The NEA Insider from the National Education Association warns to beware of the Farm Bill (H.R 2), which will arrive for mark up as early as this week. The Farm Bill includes big changes in the Supplemental Nutrition Assistance Program (SNAP), our country’s largest program to fight hunger. SNAP provides food to one in five U.S. children, and H.R. 2 could remove up to 265,000 students from the program. Hungry students struggle to learn, and hunger can slow brain development. This would be a good time to contact your representative and senator.
‘Just Say No’ Abstinence Program
A New York Times editorial on May 6th caught my eye with its title, “The New Era of Abstinence.” The Department of Health and Human Services is quietly promoting an “anti-science, ideological agenda.” Last year, the department prematurely ended some grants to teen pregnancy programs claiming they weren’t effective, and they are resetting the grant rules to favor programs with emphasis on abstinence only. In reality, however, data collected for several years shows over and over that teaching teens about a variety of contraception methods has been accompanied by a drastic decrease in unwanted teen pregnancy.
The administration also plans to move Title X Family Planning funds to programs with a “just say no,” abstinence-only approach, or to the unreliable rhythm method of birth control, for single, adult, poor women.
Whether aimed at teens or adults, abstinence-only programs are full of disinformation and misinformation and preposterous unscientific claims. The results of such programs include unwanted pregnancy and a proliferation of sexually transmitted diseases.

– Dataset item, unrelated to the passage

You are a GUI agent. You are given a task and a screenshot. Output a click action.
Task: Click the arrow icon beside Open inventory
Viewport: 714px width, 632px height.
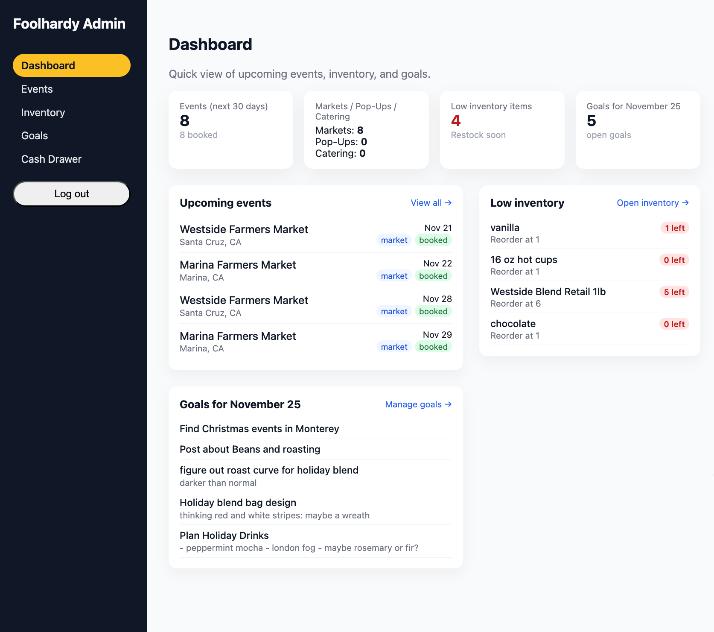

Protection from Junk Plans
At the local level, Illinois is trying to pass SB 2388 SFA1, the Short-Term Limited Duration Health Insurance Coverage Act. This law is designed to protect Illinoisans from short-term insurance plans that offer inconsistent coverage and disrupt the health insurance market. These junk plans do not follow protections built into the ACA, like mandated coverage for pre-existing conditions. The proposed SB 2388 SFA1 would protect consumers from these plans by prohibiting them in the state.
Some Red States to Expand Medicaid?
As the 2018 midterm elections draw closer, it is interesting to note that traditionally red states, such as Utah, Nebraska, and Idaho, are trying to put Medicaid expansion on their ballots. With the opioid epidemic, people will rely on Medicaid to provide the programs to help address this crisis, in addition to all the other necessary services it provides to patients.
ACE Leader Beverly George also is a member of Indivisible, the Naperville League of Women Voters, and the Citizens Climate Lobby. She also volunteers with her parish PADS group. A former chemist, George worked in clinical chemistry and hematology research at the Centers for Disease Control for six years and taught chemistry and freshman science at Naperville North High School for 20 years.